Au Mali, un référendum pour une nouvelle constitution se déroulera ce dimanche 18 juin. 8,4 millions d'électeurs sont attendus dans les bureaux de vote pour se prononcer pour ou contre ce nouveau texte. Pour les autorités de transition, c'est une étape avant le retour à l'ordre constitutionnel, prévu pour février 2024. La loi fondamentale actuelle date de 1992 et a résisté à plusieurs tentatives de modifications, toutes avortées.
Pour le gouvernement, cette nouvelle Constitution participe à la refondation démocratique de l'État malien. Le nouveau texte propose la création d'un Sénat, d'une Cour des comptes et de collectivités territoriales décentralisées. Les treize langues nationales deviendraient officielles et le français serait réduit à une « langue de travail ».
Surtout, la nouvelle Constitution renforcerait considérablement les pouvoirs du chef de l'État. C'est lui, et non plus le Premier ministre, qui déterminerait la politique de la nation. C'est aussi devant le président que le gouvernement serait responsable, et non plus devant l'Assemblée nationale. Le président pourrait également soumettre lui-même des projets de lois. S'il peut se faire destituer, le texte lui donne le pouvoir de dissoudre l'Assemblée nationale.
Les pouvoirs du chef de l'État renforcés
« Un texte acceptable », selon Amadou Koïta, président du Parti Socialiste, Yelen Koura, pour qui l'essentiel est de sortir de la transition. « C'est le moment idéal pour que les Maliens se retrouvent dans un consensus afin de, soit adopter une nouvelle constitution, soit procéder à une révision. Au départ, notre parti était pour la révision.
Mais nous avons souhaité plus d'inclusivité, plus de compromis autour de ce texte. Nous voulons que ce référendum marque une étape extrêmement importante pour le retour à l'ordre constitutionnel, afin que le Mali sorte enfin de cette période d'exception et rejoigne le concert des nations africaines et internationales.» a-t-il déclaré.
Djiguiba Keita, secrétaire général du parti Parena, balaie cet argument. L'ancien ministre malien de la Jeunesse et des sports dénonce une mainmise sur le pouvoir judiciaire : « Les pouvoirs du chef de l'État, qui préside aussi le Conseil supérieur de la magistrature, sont augmentés à ce niveau-là. Et le poids de la magistrature dans cette nouvelle constitution est moins important que dans celle actuellement en vigueur. Le président deviendrait hyper-puissant et serait le seul maître à bord, tel un monarque. »

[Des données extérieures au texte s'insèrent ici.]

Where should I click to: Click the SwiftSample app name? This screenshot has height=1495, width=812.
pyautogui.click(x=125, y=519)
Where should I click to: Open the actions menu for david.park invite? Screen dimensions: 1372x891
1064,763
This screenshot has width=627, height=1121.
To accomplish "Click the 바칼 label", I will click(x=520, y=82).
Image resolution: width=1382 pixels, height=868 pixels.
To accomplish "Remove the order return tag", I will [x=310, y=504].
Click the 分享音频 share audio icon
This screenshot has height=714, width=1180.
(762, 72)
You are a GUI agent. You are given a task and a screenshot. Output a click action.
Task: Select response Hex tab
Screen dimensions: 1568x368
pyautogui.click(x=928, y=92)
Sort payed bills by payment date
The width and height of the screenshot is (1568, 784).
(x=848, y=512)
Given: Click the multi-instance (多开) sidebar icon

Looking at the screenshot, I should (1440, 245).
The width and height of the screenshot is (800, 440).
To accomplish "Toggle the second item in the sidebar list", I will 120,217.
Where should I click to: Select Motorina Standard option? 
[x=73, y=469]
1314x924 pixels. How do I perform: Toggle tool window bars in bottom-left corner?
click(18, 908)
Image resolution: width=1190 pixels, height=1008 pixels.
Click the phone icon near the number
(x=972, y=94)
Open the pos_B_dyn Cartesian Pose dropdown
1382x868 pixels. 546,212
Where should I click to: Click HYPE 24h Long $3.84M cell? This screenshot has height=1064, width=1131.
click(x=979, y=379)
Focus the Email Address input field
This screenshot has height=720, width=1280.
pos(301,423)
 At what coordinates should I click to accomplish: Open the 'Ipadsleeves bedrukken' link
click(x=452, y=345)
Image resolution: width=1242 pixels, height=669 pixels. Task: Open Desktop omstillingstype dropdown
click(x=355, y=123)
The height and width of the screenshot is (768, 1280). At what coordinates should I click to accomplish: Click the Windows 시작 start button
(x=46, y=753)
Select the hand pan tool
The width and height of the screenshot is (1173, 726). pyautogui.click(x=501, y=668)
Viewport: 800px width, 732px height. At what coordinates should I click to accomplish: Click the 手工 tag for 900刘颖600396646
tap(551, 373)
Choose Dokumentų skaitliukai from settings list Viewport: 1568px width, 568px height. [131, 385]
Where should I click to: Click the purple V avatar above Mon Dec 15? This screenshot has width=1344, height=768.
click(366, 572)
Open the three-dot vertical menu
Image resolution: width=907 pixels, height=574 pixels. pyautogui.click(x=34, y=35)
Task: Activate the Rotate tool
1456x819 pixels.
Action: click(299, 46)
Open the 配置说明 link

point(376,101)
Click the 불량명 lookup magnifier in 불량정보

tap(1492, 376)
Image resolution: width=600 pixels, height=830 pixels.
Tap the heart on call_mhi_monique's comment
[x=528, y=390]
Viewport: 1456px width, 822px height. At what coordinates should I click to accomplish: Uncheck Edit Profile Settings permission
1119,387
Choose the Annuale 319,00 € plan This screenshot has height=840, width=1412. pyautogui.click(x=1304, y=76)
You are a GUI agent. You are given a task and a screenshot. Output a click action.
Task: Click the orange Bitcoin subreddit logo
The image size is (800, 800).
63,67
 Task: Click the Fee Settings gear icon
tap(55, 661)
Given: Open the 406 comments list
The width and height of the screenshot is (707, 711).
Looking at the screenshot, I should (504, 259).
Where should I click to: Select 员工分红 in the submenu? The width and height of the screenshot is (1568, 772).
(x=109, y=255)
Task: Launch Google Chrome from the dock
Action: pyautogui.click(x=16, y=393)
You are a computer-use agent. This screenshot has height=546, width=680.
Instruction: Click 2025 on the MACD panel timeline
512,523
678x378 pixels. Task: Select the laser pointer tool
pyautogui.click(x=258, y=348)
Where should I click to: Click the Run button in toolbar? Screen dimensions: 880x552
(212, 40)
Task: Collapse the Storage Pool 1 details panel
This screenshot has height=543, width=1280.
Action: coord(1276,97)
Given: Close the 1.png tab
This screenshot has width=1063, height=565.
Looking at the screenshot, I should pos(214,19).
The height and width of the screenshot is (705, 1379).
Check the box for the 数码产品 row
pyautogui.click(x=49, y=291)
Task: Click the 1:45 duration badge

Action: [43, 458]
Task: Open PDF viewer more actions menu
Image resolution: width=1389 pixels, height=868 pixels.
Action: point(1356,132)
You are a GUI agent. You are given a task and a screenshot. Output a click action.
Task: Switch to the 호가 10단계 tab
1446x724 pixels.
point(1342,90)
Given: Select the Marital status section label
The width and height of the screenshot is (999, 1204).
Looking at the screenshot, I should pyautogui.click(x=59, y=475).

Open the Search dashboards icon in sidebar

La crainte d'une « dictature militaire »
La nouvelle mouture réaffirme également le caractère laïque de l'État malien. Cette disposition est rejetée par une vingtaine d'associations islamiques, dont la Coordination des mouvements, associations et sympathisants de l'imam Mahmoud Dicko (CMAS). Pour son coordinateur national, Youssouf Diawara, l'association proteste surtout contre un référendum imposé par des autorités non élues.
« Ils ont centré le débat sur la laïcité, mais nous avons aussi des griefs concernant les langues nationales, la Cour constitutionnelle, le Sénat, les pouvoirs attribués au président de la République, l'amnistie... Comment une personne qui n'a même pas le droit de toucher à la Constitution à fortiori en proposer une nouvelle, peut-elle s'arroger tous ces pouvoirs ? Les autorités sont en train de personnaliser une loi fondamentale prévue pour 30 ou 40 ans. » s'est-il insurgé.
La CMAS est membre de « l'Appel du 20 février 2023 pour sauver le Mali », un mouvement fondé par une partie des formations politiques et de la société civile opposées au texte. Cette semaine, ce mouvement a été rejoint par d'autres alliés pour devenir le « Front uni contre le référendum ». Son porte-parole et président du parti ACRT-Faso Ka Wélé, Issa Kao N'Djim, se projette déjà dans l'après-référendum.
« Nous appelons ceux qui veulent participer à la résistance démocratique à se mettre ensemble. Je pense que nous sommes sur la gestation d'une dictature militaire à marche forcée. Tout est imposé. Il n'y a pas de débat démocratique. Le processus n'est pas transparent. Désormais, il suffit de montrer son désaccord pour se faire traiter d'apatride, pro-Français, pro-Américain, anti-Malien. C'est de la terreur. » a-t-il dénoncé.
Mais déjà, ce vote ne pourra pas se tenir à Kidal. La région du Nord est dominée par des ex-rebelles indépendantistes qui sont aussi contre cette loi fondamentale. D'après les groupes armés, le texte « ne prend pas en charge les dispositions de l'Accord d'Alger signé en 2015 ». De quoi donner un nouveau coup dur pour le processus de paix avec Bamako.